§ Exercise goal
Restate the listing below word for word.
(Information given)
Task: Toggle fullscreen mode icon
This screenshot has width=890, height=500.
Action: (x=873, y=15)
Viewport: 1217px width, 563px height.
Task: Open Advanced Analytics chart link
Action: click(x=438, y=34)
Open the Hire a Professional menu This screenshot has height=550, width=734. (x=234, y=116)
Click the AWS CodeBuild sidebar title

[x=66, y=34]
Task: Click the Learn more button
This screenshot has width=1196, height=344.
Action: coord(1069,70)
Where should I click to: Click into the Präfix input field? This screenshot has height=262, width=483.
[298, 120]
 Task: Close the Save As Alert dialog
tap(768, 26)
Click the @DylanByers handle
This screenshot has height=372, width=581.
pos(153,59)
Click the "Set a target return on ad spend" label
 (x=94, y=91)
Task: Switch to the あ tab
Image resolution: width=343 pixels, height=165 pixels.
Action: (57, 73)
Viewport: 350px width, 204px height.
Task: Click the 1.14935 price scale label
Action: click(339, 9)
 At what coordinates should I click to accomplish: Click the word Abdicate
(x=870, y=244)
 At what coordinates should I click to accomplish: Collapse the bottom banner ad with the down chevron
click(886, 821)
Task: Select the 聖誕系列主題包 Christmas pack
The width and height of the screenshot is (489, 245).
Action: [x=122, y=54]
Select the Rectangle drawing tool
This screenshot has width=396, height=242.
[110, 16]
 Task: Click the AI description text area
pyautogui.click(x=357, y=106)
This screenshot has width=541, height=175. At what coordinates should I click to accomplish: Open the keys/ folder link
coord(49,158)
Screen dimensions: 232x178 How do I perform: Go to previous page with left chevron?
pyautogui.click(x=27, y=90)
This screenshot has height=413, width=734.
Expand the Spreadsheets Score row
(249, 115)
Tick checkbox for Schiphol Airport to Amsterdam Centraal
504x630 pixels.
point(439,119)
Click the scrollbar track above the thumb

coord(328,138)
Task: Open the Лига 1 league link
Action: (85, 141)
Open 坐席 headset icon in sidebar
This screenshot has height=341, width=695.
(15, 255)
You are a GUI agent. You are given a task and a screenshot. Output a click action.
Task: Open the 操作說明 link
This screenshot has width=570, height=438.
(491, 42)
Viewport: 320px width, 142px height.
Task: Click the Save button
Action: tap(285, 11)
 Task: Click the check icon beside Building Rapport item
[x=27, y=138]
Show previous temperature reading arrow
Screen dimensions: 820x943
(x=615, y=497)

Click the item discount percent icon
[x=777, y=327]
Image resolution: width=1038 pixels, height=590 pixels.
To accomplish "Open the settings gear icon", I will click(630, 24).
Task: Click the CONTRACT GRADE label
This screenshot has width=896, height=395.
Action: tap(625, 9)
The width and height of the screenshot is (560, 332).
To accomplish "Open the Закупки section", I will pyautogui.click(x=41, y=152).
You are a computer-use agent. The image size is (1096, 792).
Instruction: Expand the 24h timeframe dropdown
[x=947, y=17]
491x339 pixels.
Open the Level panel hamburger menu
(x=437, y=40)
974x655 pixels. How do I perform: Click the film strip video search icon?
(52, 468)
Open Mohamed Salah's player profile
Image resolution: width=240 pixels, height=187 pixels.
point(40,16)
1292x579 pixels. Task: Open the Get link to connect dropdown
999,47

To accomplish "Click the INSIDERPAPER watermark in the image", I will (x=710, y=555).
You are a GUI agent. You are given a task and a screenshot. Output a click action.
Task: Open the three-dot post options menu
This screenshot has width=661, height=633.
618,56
(End Information given)
§ Task result
Task: Toggle fullscreen mode icon
This screenshot has width=890, height=500.
Action: (x=873, y=15)
Viewport: 1217px width, 563px height.
Task: Open Advanced Analytics chart link
Action: click(x=438, y=34)
Open the Hire a Professional menu This screenshot has height=550, width=734. (x=234, y=116)
Click the AWS CodeBuild sidebar title

[x=66, y=34]
Task: Click the Learn more button
This screenshot has width=1196, height=344.
Action: coord(1069,70)
Where should I click to: Click into the Präfix input field? This screenshot has height=262, width=483.
[298, 120]
 Task: Close the Save As Alert dialog
tap(768, 26)
Click the @DylanByers handle
This screenshot has height=372, width=581.
pos(153,59)
Click the "Set a target return on ad spend" label
 (x=94, y=91)
Task: Switch to the あ tab
Image resolution: width=343 pixels, height=165 pixels.
Action: (57, 73)
Viewport: 350px width, 204px height.
Task: Click the 1.14935 price scale label
Action: click(339, 9)
 At what coordinates should I click to accomplish: Click the word Abdicate
(x=870, y=244)
 At what coordinates should I click to accomplish: Collapse the bottom banner ad with the down chevron
click(886, 821)
Task: Select the 聖誕系列主題包 Christmas pack
The width and height of the screenshot is (489, 245).
Action: [x=122, y=54]
Select the Rectangle drawing tool
This screenshot has width=396, height=242.
[110, 16]
 Task: Click the AI description text area
pyautogui.click(x=357, y=106)
This screenshot has width=541, height=175. At what coordinates should I click to accomplish: Open the keys/ folder link
coord(49,158)
Screen dimensions: 232x178 How do I perform: Go to previous page with left chevron?
pyautogui.click(x=27, y=90)
This screenshot has height=413, width=734.
Expand the Spreadsheets Score row
(249, 115)
Tick checkbox for Schiphol Airport to Amsterdam Centraal
504x630 pixels.
point(439,119)
Click the scrollbar track above the thumb

coord(328,138)
Task: Open the Лига 1 league link
Action: (85, 141)
Open 坐席 headset icon in sidebar
This screenshot has height=341, width=695.
(15, 255)
You are a GUI agent. You are given a task and a screenshot. Output a click action.
Task: Open the 操作說明 link
This screenshot has width=570, height=438.
(491, 42)
Viewport: 320px width, 142px height.
Task: Click the Save button
Action: tap(285, 11)
 Task: Click the check icon beside Building Rapport item
[x=27, y=138]
Show previous temperature reading arrow
Screen dimensions: 820x943
(x=615, y=497)

Click the item discount percent icon
[x=777, y=327]
Image resolution: width=1038 pixels, height=590 pixels.
To accomplish "Open the settings gear icon", I will click(630, 24).
Task: Click the CONTRACT GRADE label
This screenshot has width=896, height=395.
Action: tap(625, 9)
The width and height of the screenshot is (560, 332).
To accomplish "Open the Закупки section", I will pyautogui.click(x=41, y=152).
You are a computer-use agent. The image size is (1096, 792).
Instruction: Expand the 24h timeframe dropdown
[x=947, y=17]
491x339 pixels.
Open the Level panel hamburger menu
(x=437, y=40)
974x655 pixels. How do I perform: Click the film strip video search icon?
(52, 468)
Open Mohamed Salah's player profile
Image resolution: width=240 pixels, height=187 pixels.
point(40,16)
1292x579 pixels. Task: Open the Get link to connect dropdown
999,47

To accomplish "Click the INSIDERPAPER watermark in the image", I will (x=710, y=555).
You are a GUI agent. You are given a task and a screenshot. Output a click action.
Task: Open the three-dot post options menu
This screenshot has width=661, height=633.
618,56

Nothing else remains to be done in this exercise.